Text section:
Suggestive but transient “doughnut”-shaped granulomas (fibrinoid ring formation) are sometimes detected by liver biopsy. In practice, most cases of Q fever are missed unless serology (IgG and IgM) is available. Culture is possible in embryonated hen’s eggs and in various cell lines (human embryo fibroblast cells, green monkey kidney cells and others). However, in view of the infectious and dangerous nature of the organism, in vitro isolation is rarely performed. People who work (e.g. research) with Coxiella burnetii have an increased risk of becoming infected.
Treatment
The aim of treatment is different in acute and chronic Q fever.
In acute infection, bacteriostatic treatment will usually suffice for a clinical cure. Doxycycline is a good choice here (200 mg/day x 2-3 weeks). Clarithromycin or azithromycin are alternatives.
In chronic Q fever, a bacteriostatic treatment will probably control the disease but not cure it. Bactericidal therapy is preferable. Since the organism lives in a very acidic environment (pH of the phagolysosome = 4.8), an attempt may be made to alkalinise the vacuole, for example by the simultaneous administration of hydroxychloroquine. This will raise the pH from 4.8 to 5.7. In this way it is possible to render doxycycline bactericidal. The preferred treatment for chronic Q fever is hydroxychloroquine combined with doxycycline for at least 18 months (longer if antibody titre IgG remains > 1/800). QTc-time prolongations should be monitored.
In case of Q fever endocarditis, cardiac surgery will often be required. In pregnancy, treatment with cotrimoxazole will prevent fetal death and miscarriage, but this treatment will not prevent the development of chronic infection in the mother. Once the child is delivered, treatment with doxycycline plus hydroxychloroquine for one year will enable normal subsequent pregnancies.

Problems and tasks:
1 > According to the Q fever text, to what pH does hydroxychloroquine raise the vacuole?
2 > Please list every drug named in the Q fever text.
3 > Rewrite the Q fever text starting with "Suggestive but transient" and going on through "azithromycin are alternatives.", changing "clinical cure" to "clinical recovery".
The lines after this point have no connection to the Q fever text.

Information supplied:
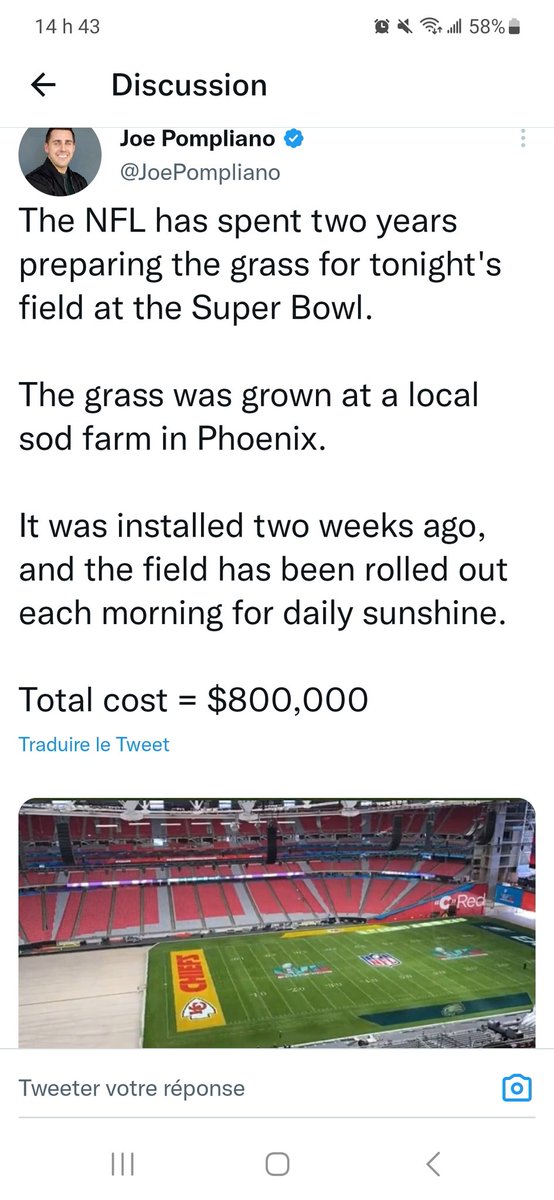Tap the alarm icon in status bar

tap(381, 27)
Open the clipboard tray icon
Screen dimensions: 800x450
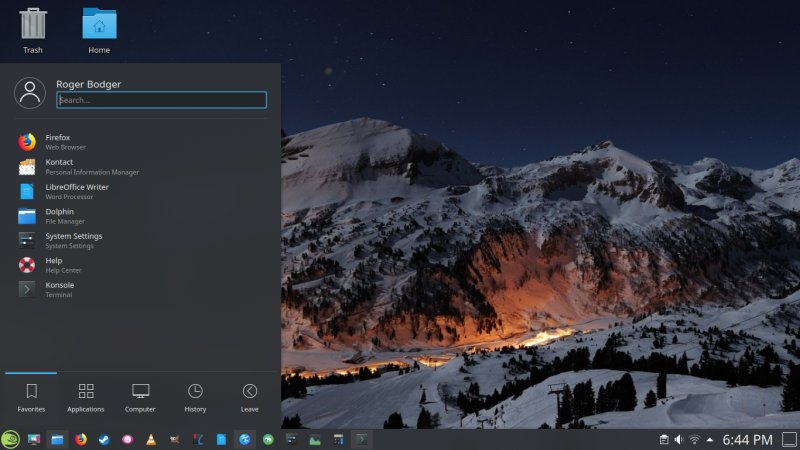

Task-by-task outputs:
1 > 5.7

2 > Doxycycline, clarithromycin, azithromycin, hydroxychloroquine, cotrimoxazole

3 >
Suggestive but transient “doughnut”-shaped granulomas (fibrinoid ring formation) are sometimes detected by liver biopsy. In practice, most cases of Q fever are missed unless serology (IgG and IgM) is available. Culture is possible in embryonated hen’s eggs and in various cell lines (human embryo fibroblast cells, green monkey kidney cells and others). However, in view of the infectious and dangerous nature of the organism, in vitro isolation is rarely performed. People who work (e.g. research) with Coxiella burnetii have an increased risk of becoming infected.
Treatment
The aim of treatment is different in acute and chronic Q fever.
In acute infection, bacteriostatic treatment will usually suffice for a clinical recovery. Doxycycline is a good choice here (200 mg/day x 2-3 weeks). Clarithromycin or azithromycin are alternatives.